- [Activity]: Look below for the line containing "Task: Click the magnifier search button" and the line containing "1372x873 pixels."; repeat exactly those two lines and all lines between them, and nothing else.

- [Entries shown]:

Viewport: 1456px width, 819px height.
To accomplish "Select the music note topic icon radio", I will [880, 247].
--
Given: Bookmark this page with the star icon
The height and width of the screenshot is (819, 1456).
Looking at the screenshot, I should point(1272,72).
==
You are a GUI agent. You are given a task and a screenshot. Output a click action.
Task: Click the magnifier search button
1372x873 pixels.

- [Answer section]:
Task: Click the magnifier search button
1372x873 pixels.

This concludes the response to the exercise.